Li Qinyao, Li Kelly Yichen, Nicoletti Chiara, Puri Pier Lorenzo, Cao Qin, Yip Kevin Y
Department of Computer Science and Engineering, The Chinese University of Hong Kong, Shatin, New Territories, Hong Kong SAR.
Cancer Genome and Epigenetics Program, NCI-Designated Cancer Center, Sanford Burnham Prebys Medical Discovery Institute, La Jolla, CA 92037, USA.
bioRxiv. 2024 Oct 24:2024.10.21.619560. doi: 10.1101/2024.10.21.619560.
Computational enhancement is an important strategy for inferring high-resolution features from genome-wide chromosome conformation capture (Hi-C) data, which typically have limited resolution. Deep learning has been highly successful in this task but we show that it creates prevalent artificial structures in the enhanced data due to the need to divide the large contact matrix into small patches. In addition, previous deep learning methods largely focus on local patterns, which cannot fully capture the complexity of Hi-C data. Here we propose Smooth, High-resolution, and Accurate Reconstruction of Patterns (SHARP) for enhancing Hi-C data. It uses the novel approach of decomposing the data into three types of signals, due to one-dimensional proximity, contiguous domains, and other fine structures, and applies deep learning only to the third type of signals, such that enhancement of the first two is unaffected by the patches. For the deep learning part, SHARP uses both local and global attention mechanisms to capture multi-scale contextual information. We compare SHARP with state-of-the-art methods extensively, including application to data from new samples and another species, and show that SHARP has superior performance in terms of resolution enhancement accuracy, avoiding creation of artificial structures, identifying significant interactions, and enrichment in chromatin states.
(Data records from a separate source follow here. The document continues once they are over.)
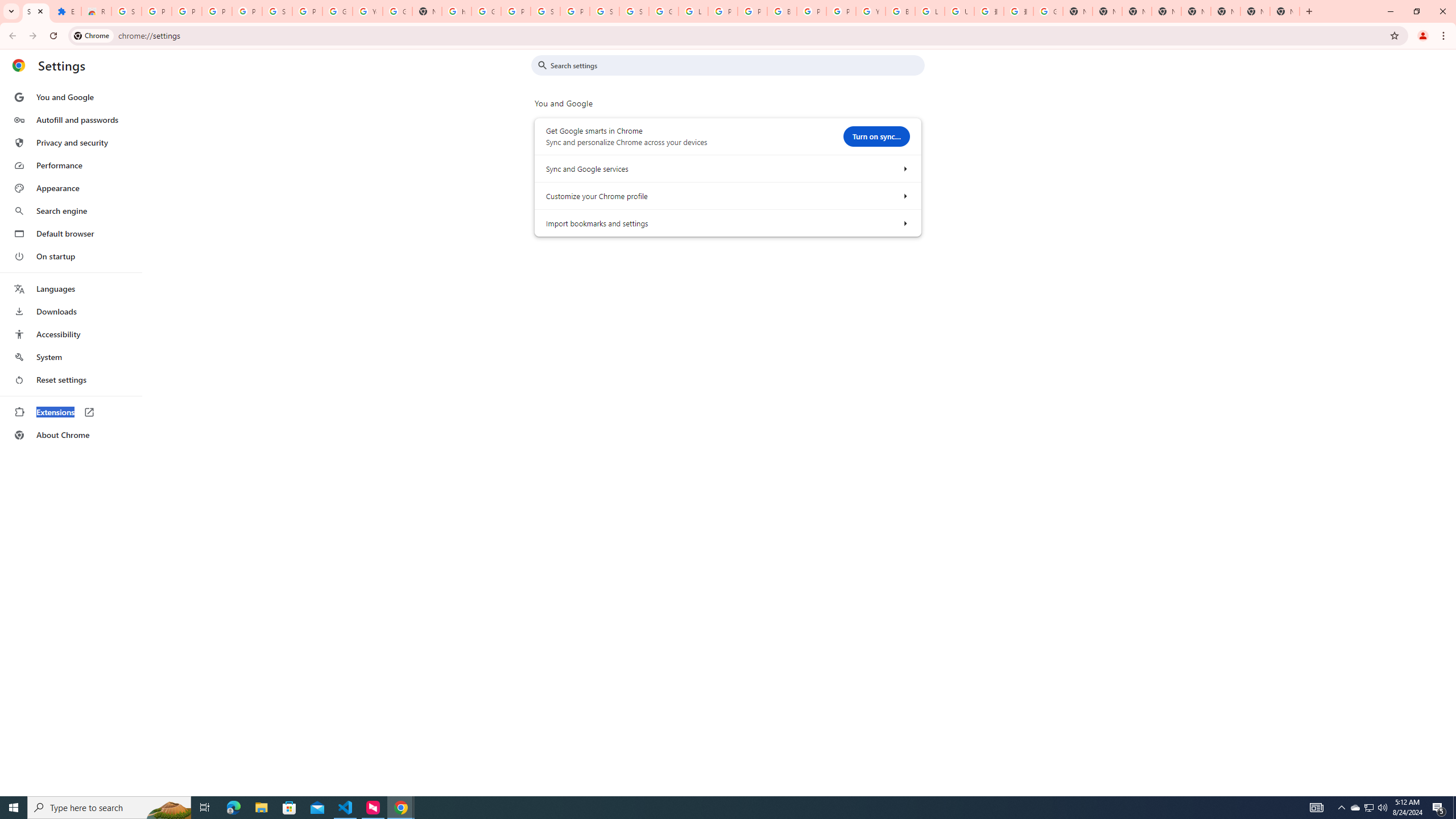  Describe the element at coordinates (904, 167) in the screenshot. I see `'Sync and Google services'` at that location.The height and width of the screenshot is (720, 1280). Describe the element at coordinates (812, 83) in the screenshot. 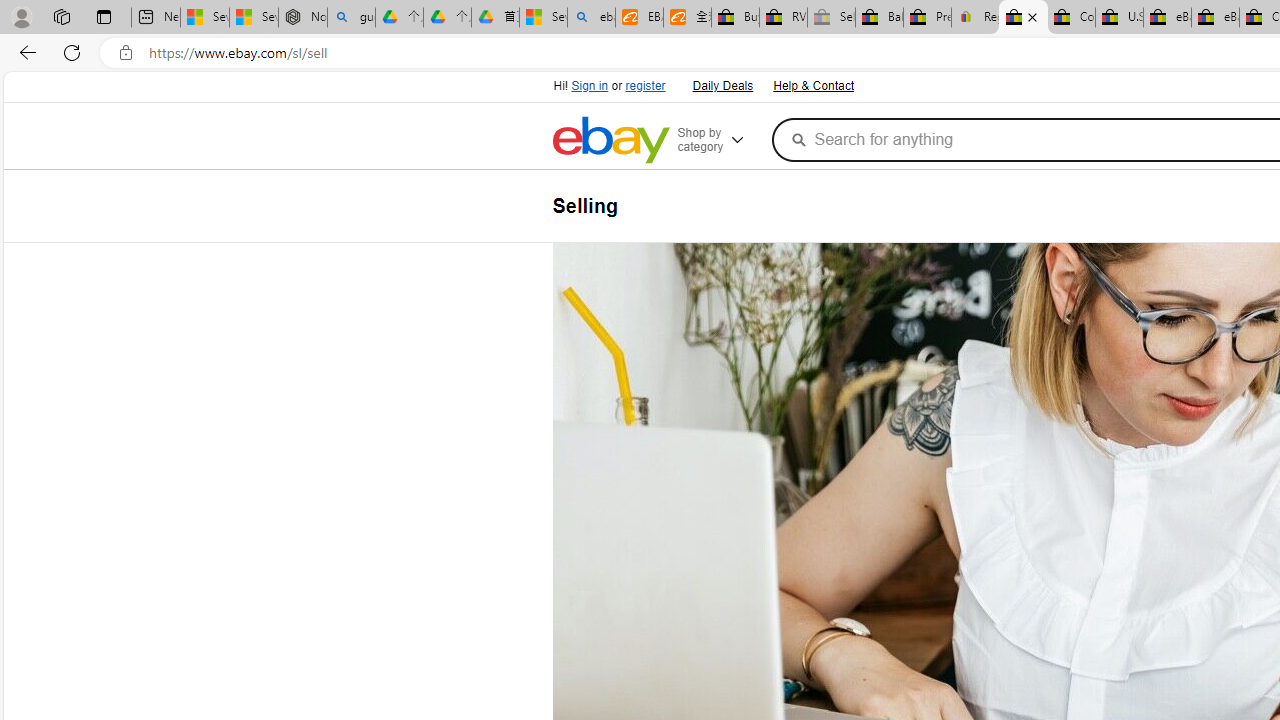

I see `'Help & Contact'` at that location. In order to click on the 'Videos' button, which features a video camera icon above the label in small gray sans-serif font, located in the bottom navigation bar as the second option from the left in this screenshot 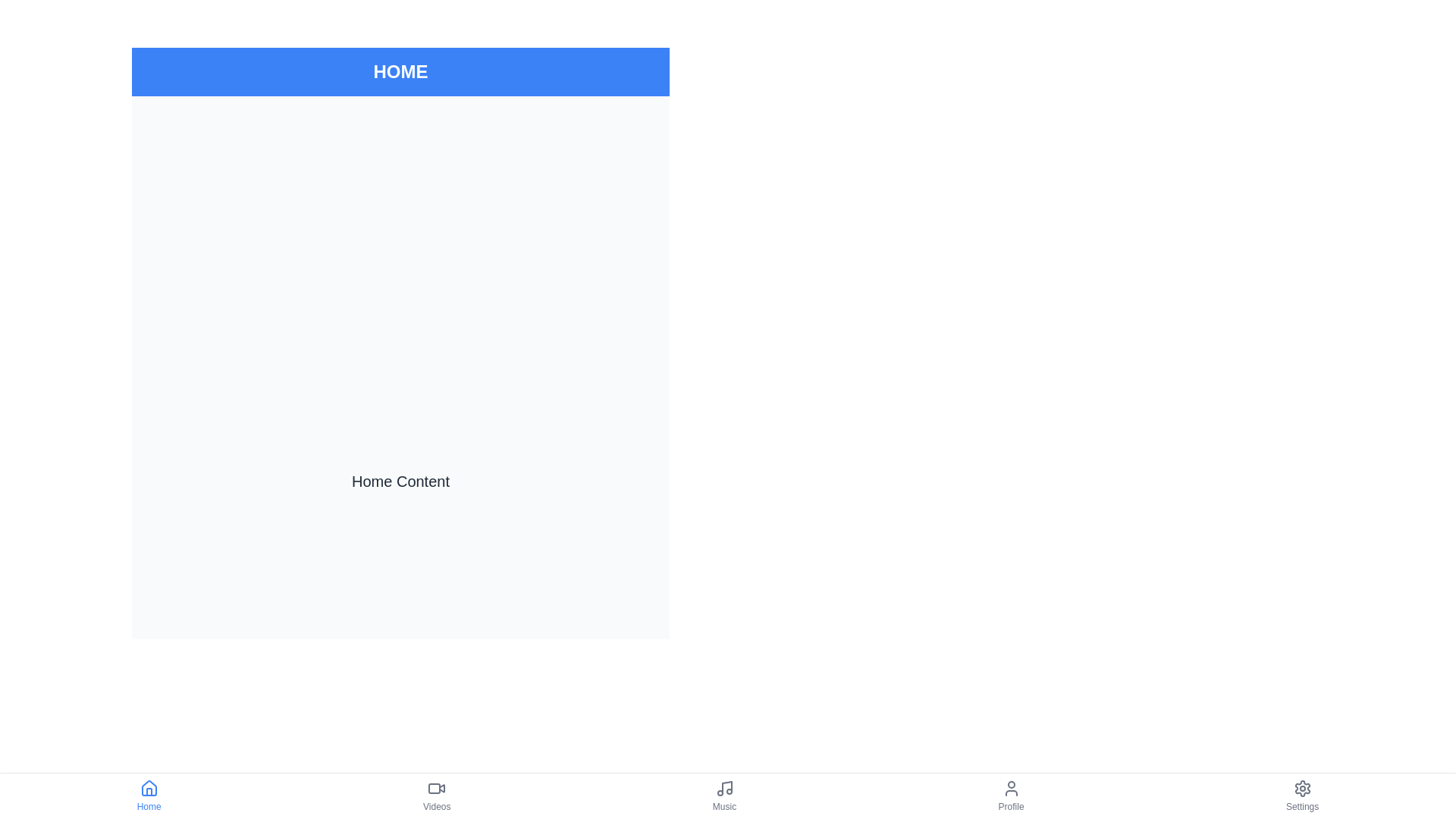, I will do `click(436, 795)`.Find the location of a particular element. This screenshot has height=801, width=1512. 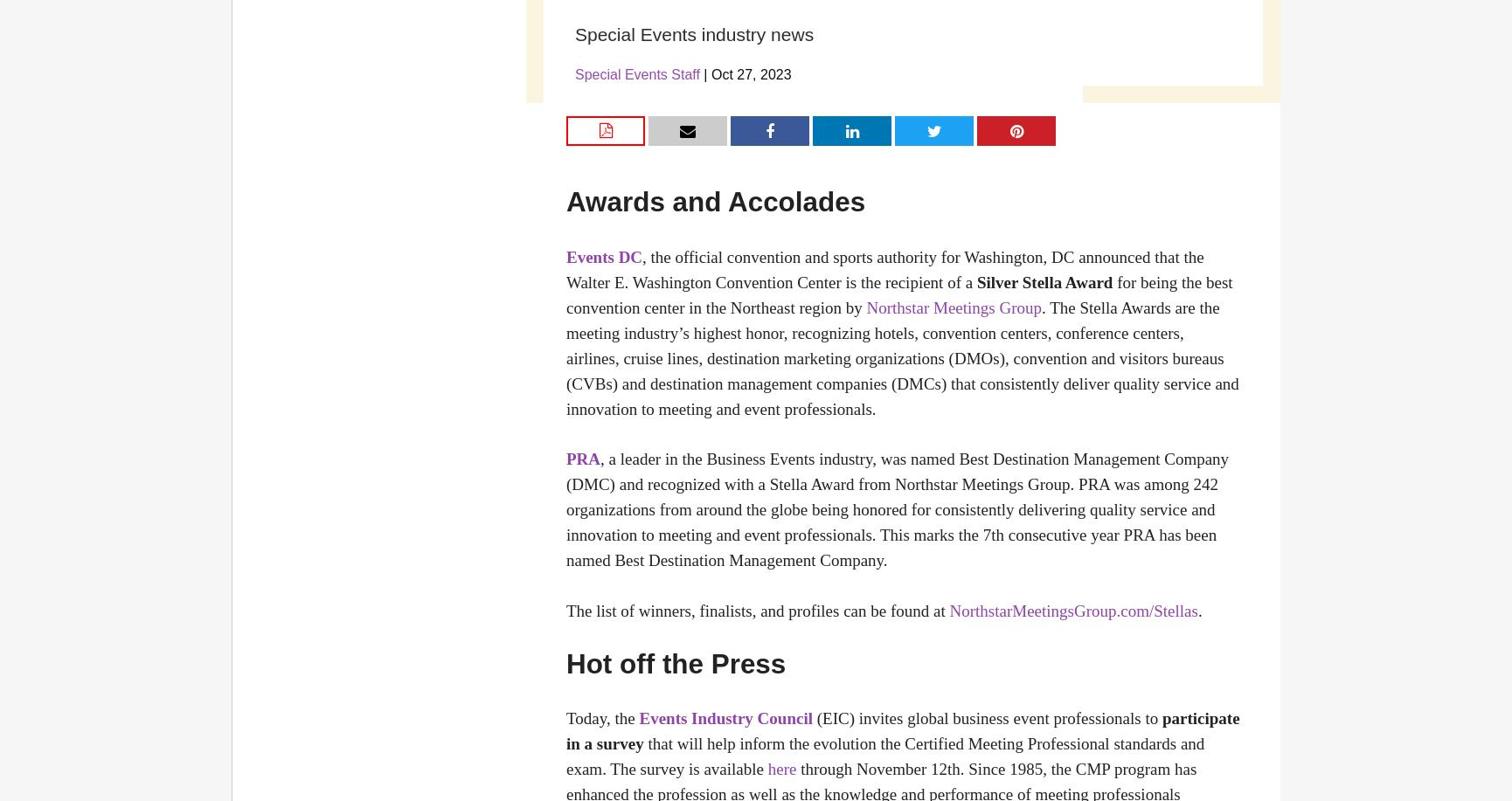

'PRA' is located at coordinates (566, 459).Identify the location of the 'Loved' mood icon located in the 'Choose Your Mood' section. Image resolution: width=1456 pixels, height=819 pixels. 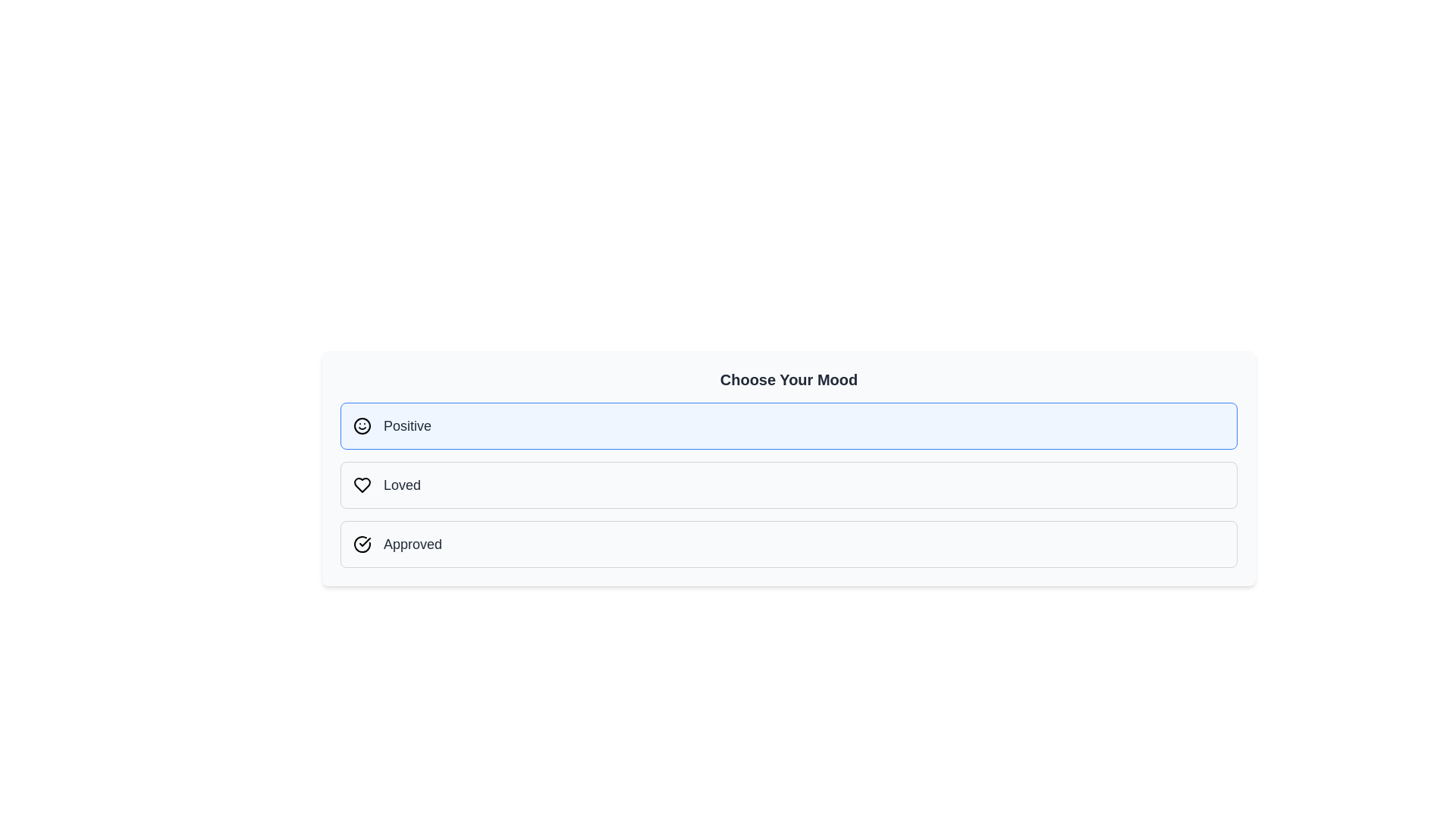
(362, 485).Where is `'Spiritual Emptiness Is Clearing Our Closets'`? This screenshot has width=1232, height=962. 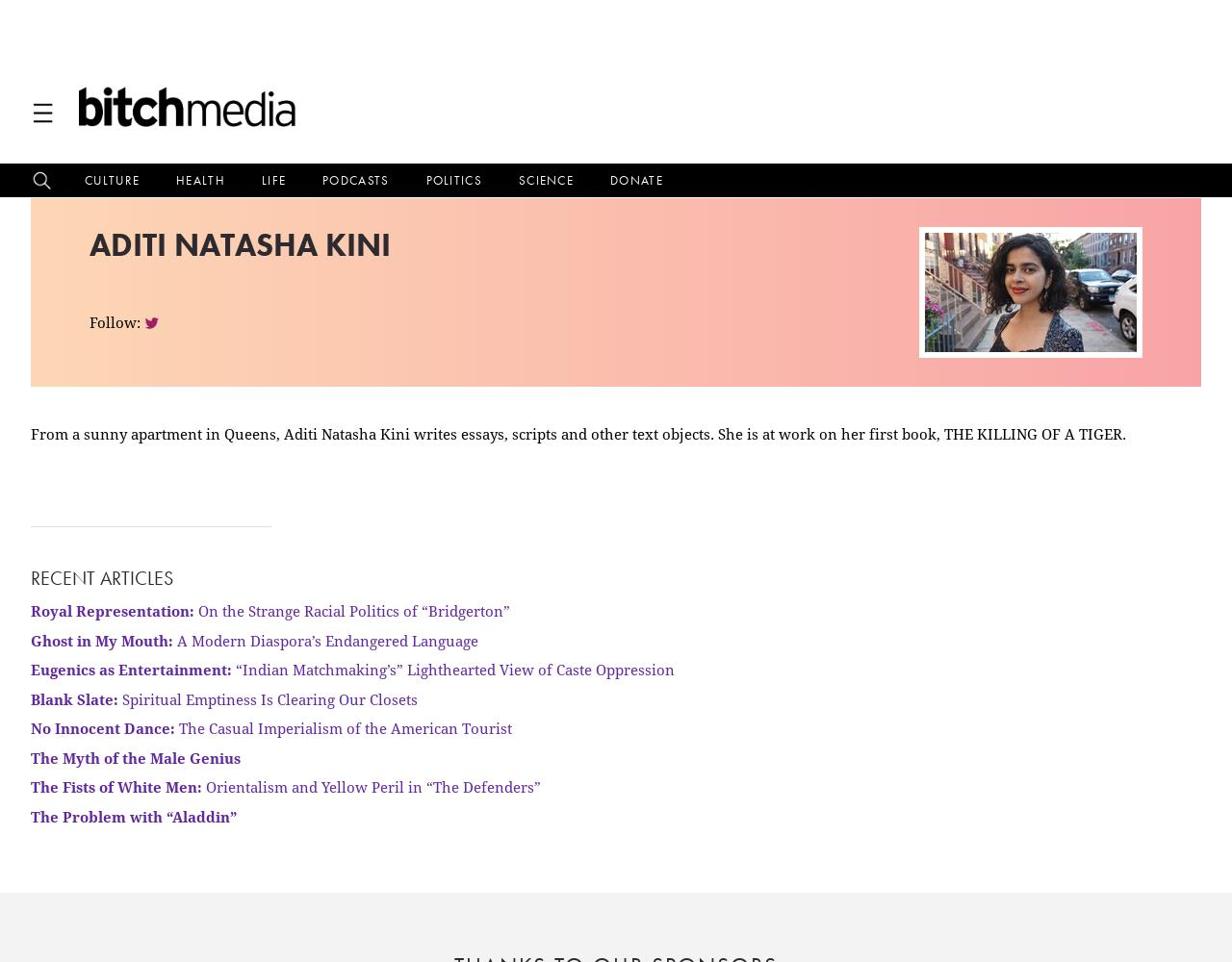 'Spiritual Emptiness Is Clearing Our Closets' is located at coordinates (267, 697).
计算增强是从全基因组染色体构象捕获(Hi-C)数据中推断高分辨率特征的重要策略,Hi-C数据通常分辨率有限。深度学习在这项任务中取得了巨大成功,但我们表明,由于需要将大型接触矩阵划分为小补丁,它在增强数据中会产生普遍的人工结构。此外,以前的深度学习方法主要关注局部模式,无法完全捕捉Hi-C数据的复杂性。在这里,我们提出了用于增强Hi-C数据的平滑、高分辨率和准确模式重建(SHARP)方法。它采用了一种新颖的方法,将数据分解为由于一维邻近性、连续结构域和其他精细结构产生的三种类型的信号,并仅将深度学习应用于第三种类型的信号,从而使前两种信号的增强不受补丁的影响。对于深度学习部分,SHARP使用局部和全局注意力机制来捕捉多尺度上下文信息。我们将SHARP与现有最先进的方法进行了广泛比较,包括应用于新样本和另一个物种的数据,并表明SHARP在分辨率增强准确性、避免创建人工结构、识别显著相互作用以及染色质状态富集方面具有卓越性能。